Task goal: Wherever "agent" appears in a line of the listing, report that line.

Extracted records:
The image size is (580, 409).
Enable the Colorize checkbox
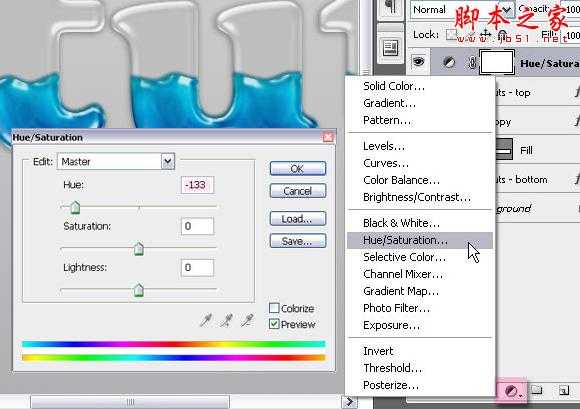[274, 308]
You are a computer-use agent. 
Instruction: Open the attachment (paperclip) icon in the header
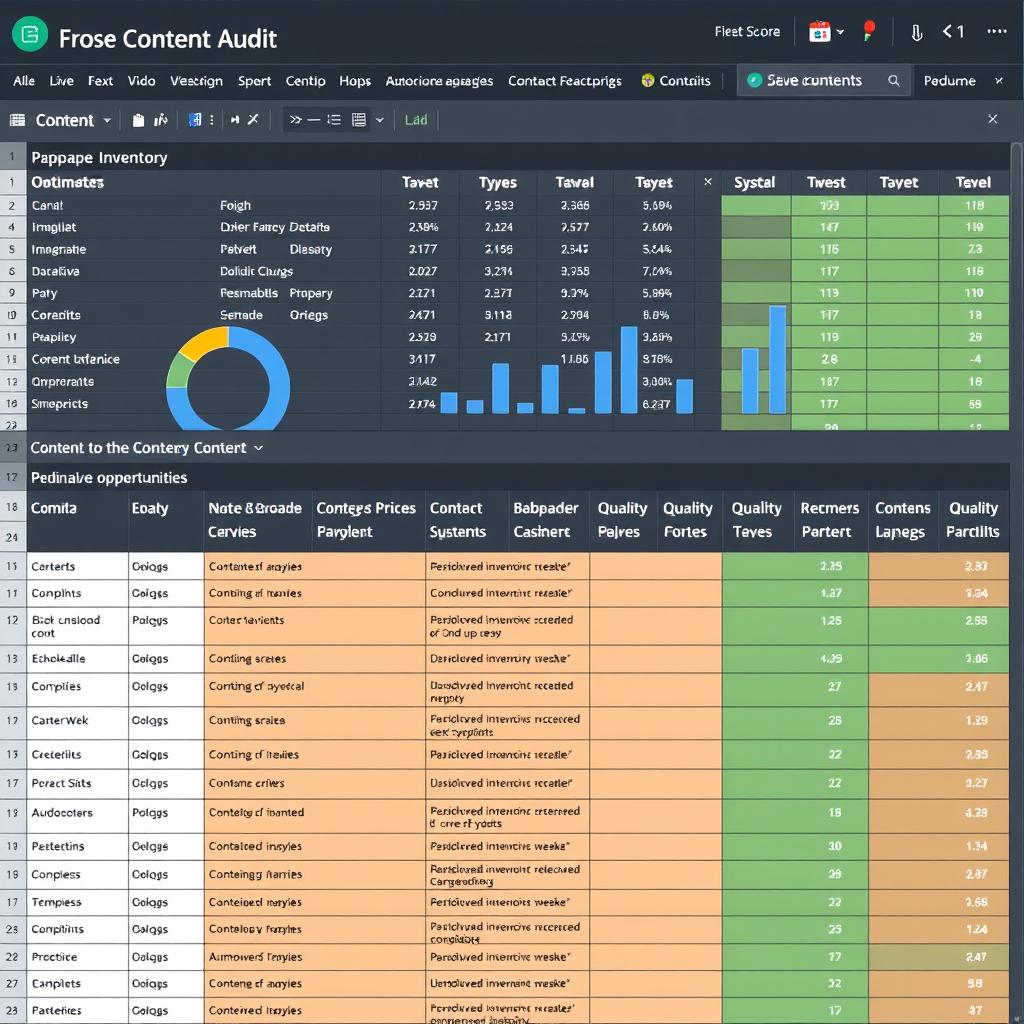click(917, 31)
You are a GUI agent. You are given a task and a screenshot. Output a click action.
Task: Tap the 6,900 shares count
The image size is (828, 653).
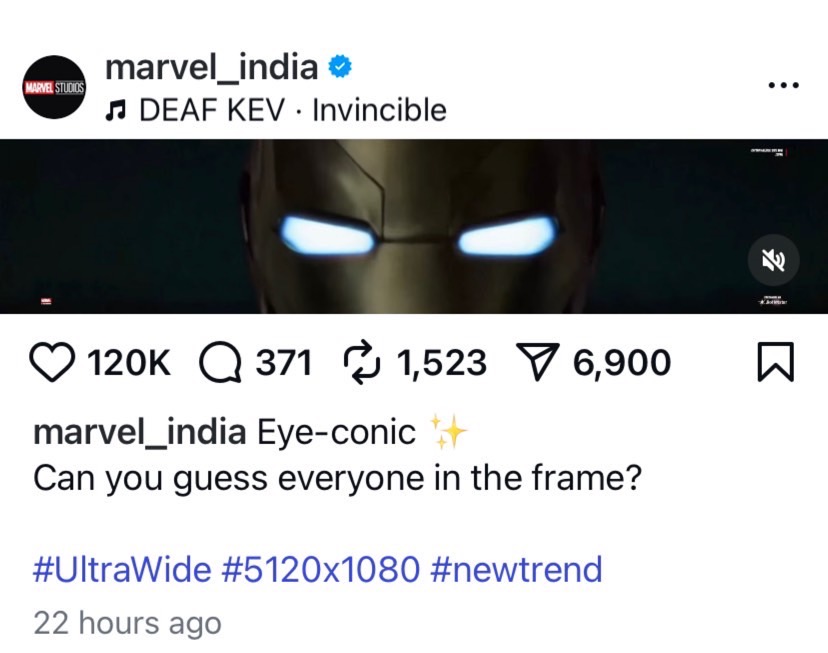pyautogui.click(x=622, y=363)
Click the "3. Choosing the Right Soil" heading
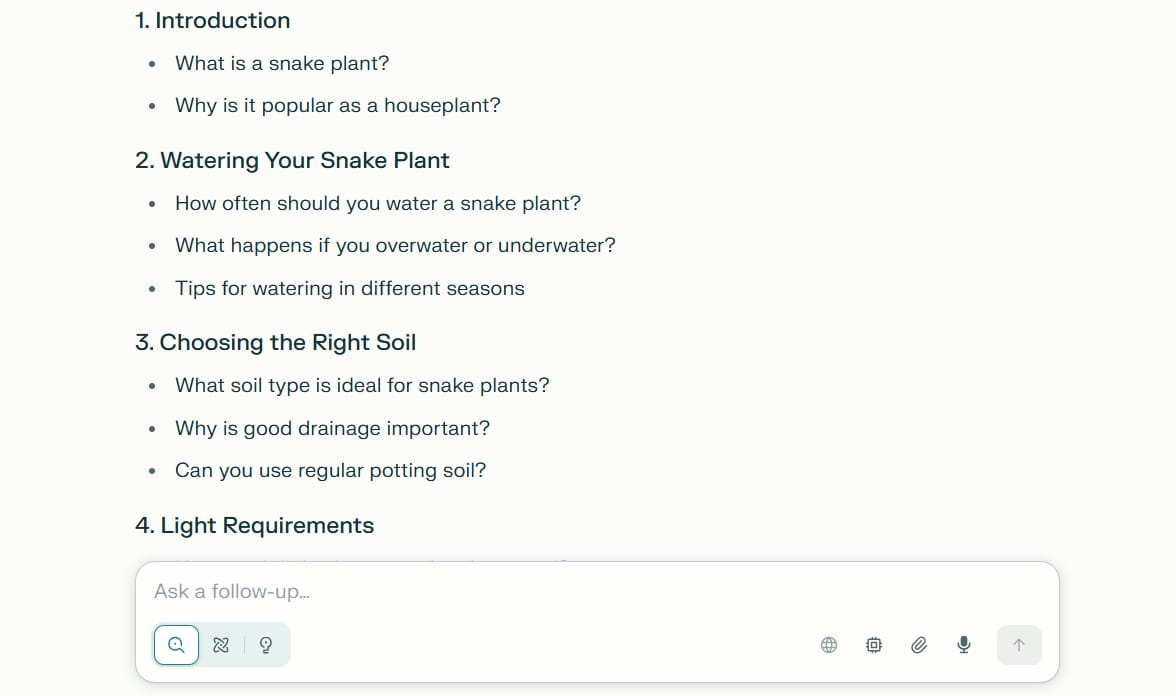 (x=275, y=342)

Answer:
You are a computer-use agent. 
You are a GUI agent. You are given a task and a screenshot. Output a click action.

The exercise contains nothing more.